Work to complete:
Retype precisely the section of the data that starts at the line containing "Given: Open the 明細照会 document icon" and runs to its final line, ends included.

Extracted information:
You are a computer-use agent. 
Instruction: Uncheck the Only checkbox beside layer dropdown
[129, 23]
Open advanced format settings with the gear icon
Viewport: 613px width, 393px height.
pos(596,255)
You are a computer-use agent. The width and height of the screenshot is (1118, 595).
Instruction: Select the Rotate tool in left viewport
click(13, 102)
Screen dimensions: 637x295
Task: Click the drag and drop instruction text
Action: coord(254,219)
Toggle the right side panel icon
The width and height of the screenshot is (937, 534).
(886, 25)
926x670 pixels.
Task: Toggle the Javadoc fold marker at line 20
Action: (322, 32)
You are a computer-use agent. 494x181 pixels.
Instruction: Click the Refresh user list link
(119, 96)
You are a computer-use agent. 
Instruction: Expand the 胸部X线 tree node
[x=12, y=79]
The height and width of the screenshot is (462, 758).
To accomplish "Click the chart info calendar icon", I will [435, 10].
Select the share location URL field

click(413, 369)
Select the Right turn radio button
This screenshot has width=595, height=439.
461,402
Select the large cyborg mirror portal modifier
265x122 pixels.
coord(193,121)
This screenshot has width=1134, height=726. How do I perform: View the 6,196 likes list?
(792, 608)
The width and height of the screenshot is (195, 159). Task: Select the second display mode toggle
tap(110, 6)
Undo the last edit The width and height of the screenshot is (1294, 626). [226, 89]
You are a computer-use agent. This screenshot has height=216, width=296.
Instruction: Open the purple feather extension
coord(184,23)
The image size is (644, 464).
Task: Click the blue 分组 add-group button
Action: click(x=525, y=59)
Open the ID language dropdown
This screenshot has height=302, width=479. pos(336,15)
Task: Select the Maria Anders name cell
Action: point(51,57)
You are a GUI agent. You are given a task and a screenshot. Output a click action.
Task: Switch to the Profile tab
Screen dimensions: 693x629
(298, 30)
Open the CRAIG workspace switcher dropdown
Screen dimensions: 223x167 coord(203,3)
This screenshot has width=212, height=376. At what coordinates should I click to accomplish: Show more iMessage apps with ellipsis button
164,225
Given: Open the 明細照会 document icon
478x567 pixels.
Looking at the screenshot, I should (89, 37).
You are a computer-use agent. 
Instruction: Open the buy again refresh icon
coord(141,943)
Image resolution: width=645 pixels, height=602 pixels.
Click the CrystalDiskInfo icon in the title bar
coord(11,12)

Problem solution:
Given: Open the 明細照会 document icon
478x567 pixels.
Looking at the screenshot, I should (89, 37).
You are a computer-use agent. 
Instruction: Open the buy again refresh icon
coord(141,943)
Image resolution: width=645 pixels, height=602 pixels.
Click the CrystalDiskInfo icon in the title bar
coord(11,12)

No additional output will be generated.